Zakazywał wreście napadów i wojny pod najsroższemi kary, aż do uprzątnienia zaszłych między Zakonem a Polską i Litwą trudności. W tym celu obie strony podać miały punkta do zgody — klątwa groziła nieposłusznym [Rome ap. S. Petrum V. Idus Septembr. p. n. a XIV]. Nigdy Rzym jeszcze tak jawnie nie potępił i nie upokorzył tyle Zakonu, tak oczewiście nie stanął w obronie Polski i Litwy.
Zakon do żywego dotknięty, nieustraszony przecież, zwołał radę duchownych i starszyzny, apelując na zgromadzeniu tem od wyroku bulli papieskiej.
Poddając się władzy Stolicy Apostolskiej i oświadczając posłuszeństwo jej zupełne, objaśniał, że bulla wydana została po śmierci Jana von Felde, pełnomocnika Zakonu w Rzymie, a zatem bez stosownych ze strony jego objaśnień, wyrok zapadł jednostronny, niebędący wyrazem prawdy. Dodano, jak wiele cierpieli Krzyżacy od króla polskiego i Witolda, jak Witold nieustannie ich zdradzał itd. Wymieniono tu ostatni napad na Memel, wystawując Witolda w cale nowem świetle jako opiekuna i obrońcę przesądów i obyczajów pogańskich.
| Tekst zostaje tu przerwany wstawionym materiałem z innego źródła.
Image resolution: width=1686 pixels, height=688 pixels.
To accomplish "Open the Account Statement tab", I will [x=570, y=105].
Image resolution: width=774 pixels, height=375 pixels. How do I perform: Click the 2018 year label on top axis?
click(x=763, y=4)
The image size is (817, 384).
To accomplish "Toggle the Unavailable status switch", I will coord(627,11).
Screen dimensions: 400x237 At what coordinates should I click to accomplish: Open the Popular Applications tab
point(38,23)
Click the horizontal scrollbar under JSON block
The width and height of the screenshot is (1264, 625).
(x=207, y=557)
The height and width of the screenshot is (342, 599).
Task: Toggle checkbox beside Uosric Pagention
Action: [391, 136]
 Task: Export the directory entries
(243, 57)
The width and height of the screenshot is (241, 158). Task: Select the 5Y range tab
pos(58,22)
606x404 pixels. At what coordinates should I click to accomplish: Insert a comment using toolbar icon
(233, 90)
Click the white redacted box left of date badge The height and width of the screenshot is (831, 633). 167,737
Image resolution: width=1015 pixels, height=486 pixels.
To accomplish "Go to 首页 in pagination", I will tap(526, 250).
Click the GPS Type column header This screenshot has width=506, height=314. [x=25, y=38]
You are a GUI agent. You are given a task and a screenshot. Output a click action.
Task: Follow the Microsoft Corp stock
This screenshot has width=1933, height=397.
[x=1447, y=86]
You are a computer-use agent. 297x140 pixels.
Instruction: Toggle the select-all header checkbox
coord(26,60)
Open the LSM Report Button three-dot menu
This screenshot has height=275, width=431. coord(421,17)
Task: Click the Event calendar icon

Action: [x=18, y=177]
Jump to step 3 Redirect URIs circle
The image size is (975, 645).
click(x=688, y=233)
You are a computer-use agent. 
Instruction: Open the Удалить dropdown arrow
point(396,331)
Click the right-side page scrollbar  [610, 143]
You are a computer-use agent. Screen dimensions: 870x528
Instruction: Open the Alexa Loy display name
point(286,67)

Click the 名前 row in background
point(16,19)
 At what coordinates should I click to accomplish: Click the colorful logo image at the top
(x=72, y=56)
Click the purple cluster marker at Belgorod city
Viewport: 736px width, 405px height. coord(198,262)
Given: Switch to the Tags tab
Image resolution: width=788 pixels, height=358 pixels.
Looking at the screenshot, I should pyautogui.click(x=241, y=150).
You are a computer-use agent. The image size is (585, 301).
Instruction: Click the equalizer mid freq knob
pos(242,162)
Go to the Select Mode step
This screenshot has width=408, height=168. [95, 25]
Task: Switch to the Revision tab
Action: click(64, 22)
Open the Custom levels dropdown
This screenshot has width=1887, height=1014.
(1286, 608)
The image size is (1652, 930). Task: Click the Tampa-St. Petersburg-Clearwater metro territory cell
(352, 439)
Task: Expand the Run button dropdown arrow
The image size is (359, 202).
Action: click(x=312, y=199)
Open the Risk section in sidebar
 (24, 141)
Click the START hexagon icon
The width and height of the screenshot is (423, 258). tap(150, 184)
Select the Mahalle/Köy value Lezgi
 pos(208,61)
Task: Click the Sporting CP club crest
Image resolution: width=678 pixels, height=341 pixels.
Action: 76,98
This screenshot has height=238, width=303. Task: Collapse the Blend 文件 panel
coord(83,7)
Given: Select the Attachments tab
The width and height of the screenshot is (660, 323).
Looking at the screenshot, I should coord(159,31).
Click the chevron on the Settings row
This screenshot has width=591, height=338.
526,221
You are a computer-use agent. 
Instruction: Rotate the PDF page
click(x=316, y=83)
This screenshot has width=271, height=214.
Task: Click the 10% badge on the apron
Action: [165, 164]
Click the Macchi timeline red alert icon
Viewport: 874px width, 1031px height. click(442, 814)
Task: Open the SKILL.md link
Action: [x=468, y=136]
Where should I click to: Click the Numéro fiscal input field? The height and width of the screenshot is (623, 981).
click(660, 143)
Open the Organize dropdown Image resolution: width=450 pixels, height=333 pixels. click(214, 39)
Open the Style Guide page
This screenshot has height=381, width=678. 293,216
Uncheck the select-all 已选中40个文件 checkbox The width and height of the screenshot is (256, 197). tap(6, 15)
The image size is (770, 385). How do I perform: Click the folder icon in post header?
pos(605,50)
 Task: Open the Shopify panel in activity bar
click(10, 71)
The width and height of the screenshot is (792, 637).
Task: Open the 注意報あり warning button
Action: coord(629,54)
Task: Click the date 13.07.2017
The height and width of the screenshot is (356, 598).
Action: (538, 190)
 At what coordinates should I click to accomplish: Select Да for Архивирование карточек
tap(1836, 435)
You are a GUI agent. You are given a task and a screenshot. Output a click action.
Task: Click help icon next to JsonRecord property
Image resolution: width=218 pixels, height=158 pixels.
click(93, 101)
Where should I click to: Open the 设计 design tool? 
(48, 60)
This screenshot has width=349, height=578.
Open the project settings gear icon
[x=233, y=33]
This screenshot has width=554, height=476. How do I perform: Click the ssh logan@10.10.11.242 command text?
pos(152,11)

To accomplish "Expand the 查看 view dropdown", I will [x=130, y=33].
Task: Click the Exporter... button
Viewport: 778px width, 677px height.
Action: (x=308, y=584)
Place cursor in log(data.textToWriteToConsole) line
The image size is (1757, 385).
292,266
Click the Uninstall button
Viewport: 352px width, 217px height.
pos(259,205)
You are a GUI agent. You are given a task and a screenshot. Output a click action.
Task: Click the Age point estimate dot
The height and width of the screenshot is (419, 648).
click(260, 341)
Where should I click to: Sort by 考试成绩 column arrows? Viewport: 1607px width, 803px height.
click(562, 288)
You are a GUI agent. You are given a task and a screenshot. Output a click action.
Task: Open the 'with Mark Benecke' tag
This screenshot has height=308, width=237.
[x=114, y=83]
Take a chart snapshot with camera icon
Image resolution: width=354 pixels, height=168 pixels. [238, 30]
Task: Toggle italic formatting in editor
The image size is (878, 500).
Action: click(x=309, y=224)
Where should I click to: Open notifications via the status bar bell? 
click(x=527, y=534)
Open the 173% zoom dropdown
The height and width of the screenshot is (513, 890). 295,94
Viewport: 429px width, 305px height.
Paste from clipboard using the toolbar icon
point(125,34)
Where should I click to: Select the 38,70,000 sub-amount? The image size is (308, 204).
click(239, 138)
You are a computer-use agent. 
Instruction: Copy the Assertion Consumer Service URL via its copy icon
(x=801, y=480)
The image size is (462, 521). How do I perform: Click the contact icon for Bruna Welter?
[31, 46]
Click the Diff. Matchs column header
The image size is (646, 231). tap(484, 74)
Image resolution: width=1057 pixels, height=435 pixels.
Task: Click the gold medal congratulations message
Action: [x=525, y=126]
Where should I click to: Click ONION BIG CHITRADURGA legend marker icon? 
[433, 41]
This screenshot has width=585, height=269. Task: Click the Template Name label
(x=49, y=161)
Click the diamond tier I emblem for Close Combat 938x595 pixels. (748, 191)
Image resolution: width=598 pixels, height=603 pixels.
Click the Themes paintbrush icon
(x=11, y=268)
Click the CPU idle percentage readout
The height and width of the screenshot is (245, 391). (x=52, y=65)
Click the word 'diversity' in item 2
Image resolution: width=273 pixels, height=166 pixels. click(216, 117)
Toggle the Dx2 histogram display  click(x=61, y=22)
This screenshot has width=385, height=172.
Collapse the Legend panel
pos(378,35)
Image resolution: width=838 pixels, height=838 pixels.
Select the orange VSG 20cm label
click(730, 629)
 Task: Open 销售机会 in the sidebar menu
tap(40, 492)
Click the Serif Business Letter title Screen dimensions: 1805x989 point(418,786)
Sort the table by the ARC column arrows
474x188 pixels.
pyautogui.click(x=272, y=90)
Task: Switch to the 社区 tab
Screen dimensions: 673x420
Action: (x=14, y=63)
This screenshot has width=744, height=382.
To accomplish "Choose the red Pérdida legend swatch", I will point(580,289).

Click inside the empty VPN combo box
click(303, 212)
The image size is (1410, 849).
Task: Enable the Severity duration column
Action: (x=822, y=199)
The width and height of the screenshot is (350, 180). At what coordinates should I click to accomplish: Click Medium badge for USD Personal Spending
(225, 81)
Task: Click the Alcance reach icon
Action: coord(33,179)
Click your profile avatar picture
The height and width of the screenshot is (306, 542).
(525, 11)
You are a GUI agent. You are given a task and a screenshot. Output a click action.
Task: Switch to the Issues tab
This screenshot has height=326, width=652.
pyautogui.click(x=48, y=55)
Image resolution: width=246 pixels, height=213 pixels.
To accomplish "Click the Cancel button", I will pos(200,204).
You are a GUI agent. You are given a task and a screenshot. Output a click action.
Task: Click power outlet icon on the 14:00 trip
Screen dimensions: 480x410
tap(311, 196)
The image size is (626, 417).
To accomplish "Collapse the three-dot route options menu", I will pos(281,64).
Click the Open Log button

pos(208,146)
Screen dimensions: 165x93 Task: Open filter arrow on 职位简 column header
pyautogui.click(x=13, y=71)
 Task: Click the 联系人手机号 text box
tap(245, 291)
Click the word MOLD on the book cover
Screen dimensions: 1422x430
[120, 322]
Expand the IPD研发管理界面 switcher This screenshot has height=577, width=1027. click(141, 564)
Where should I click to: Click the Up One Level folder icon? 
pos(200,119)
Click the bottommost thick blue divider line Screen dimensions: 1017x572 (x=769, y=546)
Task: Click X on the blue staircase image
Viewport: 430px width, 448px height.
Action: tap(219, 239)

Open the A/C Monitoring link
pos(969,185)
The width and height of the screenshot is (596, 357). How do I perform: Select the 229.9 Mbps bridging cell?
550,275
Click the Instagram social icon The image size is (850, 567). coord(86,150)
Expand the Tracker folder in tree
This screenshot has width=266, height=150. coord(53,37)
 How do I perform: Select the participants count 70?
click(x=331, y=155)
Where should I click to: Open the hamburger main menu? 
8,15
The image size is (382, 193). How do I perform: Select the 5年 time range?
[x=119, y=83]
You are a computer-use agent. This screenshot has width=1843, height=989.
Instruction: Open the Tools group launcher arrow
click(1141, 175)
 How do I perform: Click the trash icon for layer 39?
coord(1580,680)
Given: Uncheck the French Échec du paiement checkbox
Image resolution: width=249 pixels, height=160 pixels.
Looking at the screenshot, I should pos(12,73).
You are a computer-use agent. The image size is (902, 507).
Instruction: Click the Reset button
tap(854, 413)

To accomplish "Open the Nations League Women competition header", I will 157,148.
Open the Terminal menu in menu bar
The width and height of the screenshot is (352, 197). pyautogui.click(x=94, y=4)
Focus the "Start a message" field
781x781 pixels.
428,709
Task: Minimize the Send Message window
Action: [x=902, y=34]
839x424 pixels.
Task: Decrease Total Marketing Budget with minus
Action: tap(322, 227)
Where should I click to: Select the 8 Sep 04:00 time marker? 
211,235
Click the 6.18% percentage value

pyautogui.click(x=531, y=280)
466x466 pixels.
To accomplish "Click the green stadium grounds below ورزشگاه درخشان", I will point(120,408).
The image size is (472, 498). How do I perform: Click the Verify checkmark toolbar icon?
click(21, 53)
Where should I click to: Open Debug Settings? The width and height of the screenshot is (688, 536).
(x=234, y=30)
Nareście apelacja od bulli kończyła się oświadczeniem w. mistrza konieczności stawania w obronie ziem Zakonu i niemożności utrzymania nakazanego pokoju [Marienb. am zehnten Decemb. des Jahres 1403].
Skutkiem przecież pamiętnej tej bulli było, że do nowych zdawało się przychodzić układów o pokój, które skłonniejszy teraz do zgody Władysław Jagiełło wnosił, zjazd w Wilnie naznaczając.
Zjazd ten przyszedł do skutku przed Wielkanocą; znajdował się na nim Świdrygiełło, którego sprawę popierać dalej Zakon zaniechał. Posłowie krzyżaccy, Ulrych Jungingen komandor Balgi i Henryk Schwelborn wstawili się za nim do króla, a król raz jeszcze przyjął do łaski, tylekroć niepokonanego i niepoprawionego wichrzyciela.
Rozejm do Zielonych Świąt zawarty został, w przeciągu tego czasu zjechać się miano dla umowy o pokój wieczysty.